I think this argument is valid, or close enough for these purposes. I think that (1) does not need supporting: it is obviously true (or obviously enough for these purposes). The weight is on (2), and my argument for (2) is that from the outside, it is simply too hard to tell whether a given issue – for example, the effect of HRT on heart disease, or the effect of acetaminophen (paracetamol) on asthma – is still part of an ongoing debate, or can reasonably be regarded as settled. The problem infects even results that epidemiologists would widely regard as settled: the credibility of the evidence on the effect of smoking on lung cancer is not helped by reversals over HRT, for example, because from the outside, it is not unreasonable to wonder what the relevant difference is between the pronouncements on HRT and the pronouncements on lung cancer and smoking.

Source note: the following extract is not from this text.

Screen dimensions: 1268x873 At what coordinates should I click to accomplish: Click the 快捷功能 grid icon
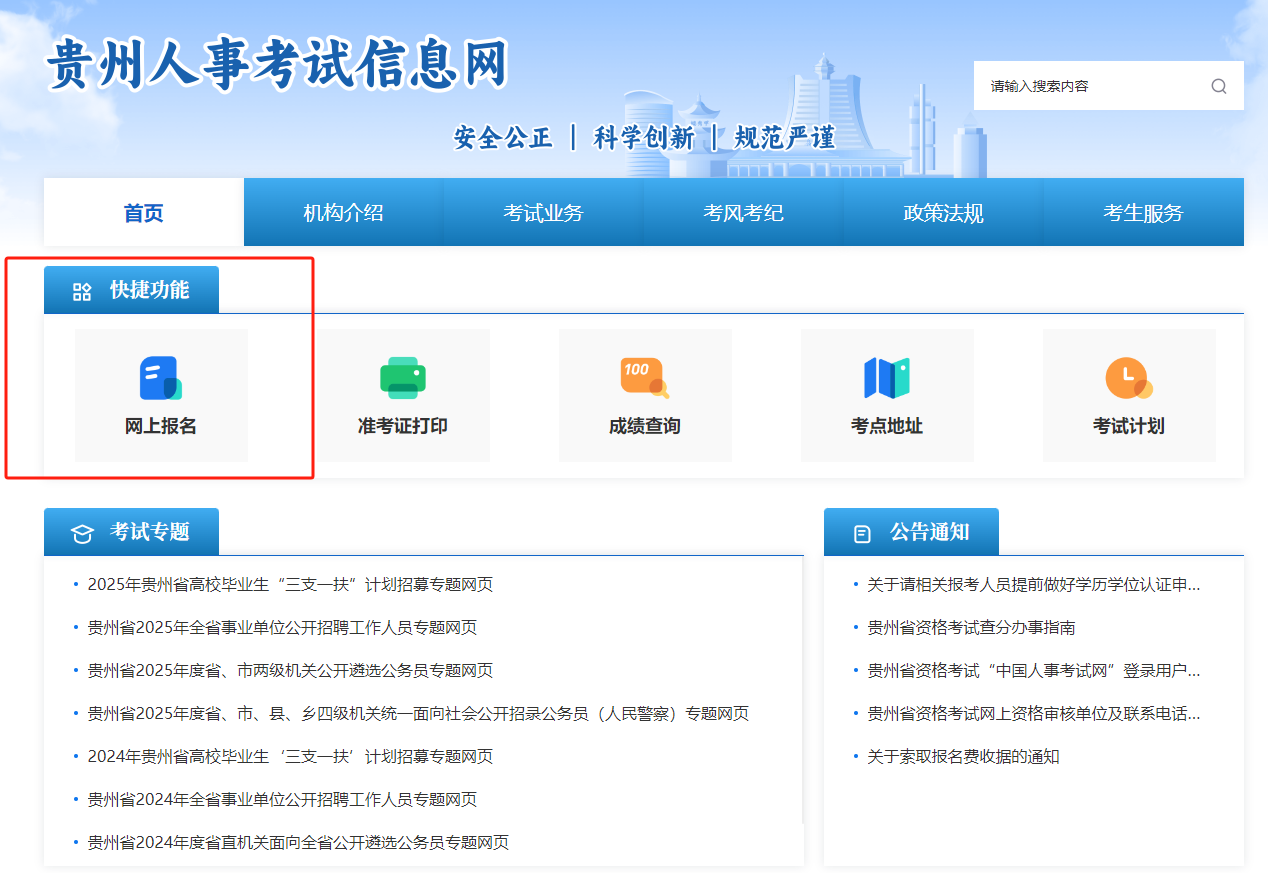[82, 292]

There is a difference: my point is that epidemiology lacks a clear framework for saying what it is.

My claim, then, is that the main challenge facing the use of epidemiological results is not “translation” in any sense, but stability; and that devising a framework for expressing to non-epidemiologists (“users”, if you like) how stable a given result is, given best available current knowledge, is where efforts currently being directed at “translation” would be better spent.

Comments on this line of thought would be very welcome. I am happy to share the slides for my talk with anyone who might be interested.

Taubes’ Tautology

In the once fertile garden of epidemiology, all is not well, according to some commentators. The low-hanging fruit has been plucked, and the epidemiological ladder is not long enough to bring the remainder within reach. Possibly the most famous expression of this dissatisfaction is a report by a journalist writing in Science in 1995 called “Epidemiology Faces Its Limits”. Gary Taubes cites a number of contrary findings, where exposures have been found to be harmful and then safe (or vice versa) in different studies, or harmful in different ways, or harmful when studied using one study design but not when using another. He interviews a number of eminent epidemiologists and reaches a simple diagnosis: epidemiology has spotted the big effects already, and is now scrabbling around trying to identify small ones. These are much harder to distinguish from biases or chance effects. Indeed, he hypothesizes that epidemiological methods may be unable to tell the difference at all, in some cases. In this sense, Taubes suggests, epidemiology is facing its limits.

The epidemiological garden is still growing nearly two decades later. Either the gardeners did not listen, and continued to tend fruitless trees, or Taube’s diagnosis was wrong. But epidemiologists did listen: the piece is well-known. Moreover epidemiologists are among the most methodologically reflective and self-critical of scientists, which is evident from the fact that most of Taubes’ criticism is drawn directly from interviews with epidemiologists (and which is one reason epidemiologists are such a pleasure to engage with philosophically). The implication is that Taubes’ low-hanging fruit hypothesis is mistaken.

Taubes’ hypothesis is tempting because it is true that big discoveries lie in the past. It is, however, a fallacy to suppose that this means no big discoveries lie in the future. On inspection, the tempting hypothesis reveals itself as an instance of a very common theme: that we are nearing the end of what inquiry can tell us. This has been said before, most famously in physics shortly before Einstein’s impact. If the history of science tells us anything it is that this claim is always false. We know more about the past than the future, and so we know what the big discoveries of the past are, but not the big discoveries of the future. If there were low-hanging fruit that epidemiology has not yet plucked, then we would not know it, even if they were going to be plucked tomorrow afternoon. More is needed to prove that epidemiology faces its limits than that the tautologous claim that its most striking discoveries to date lie in the past.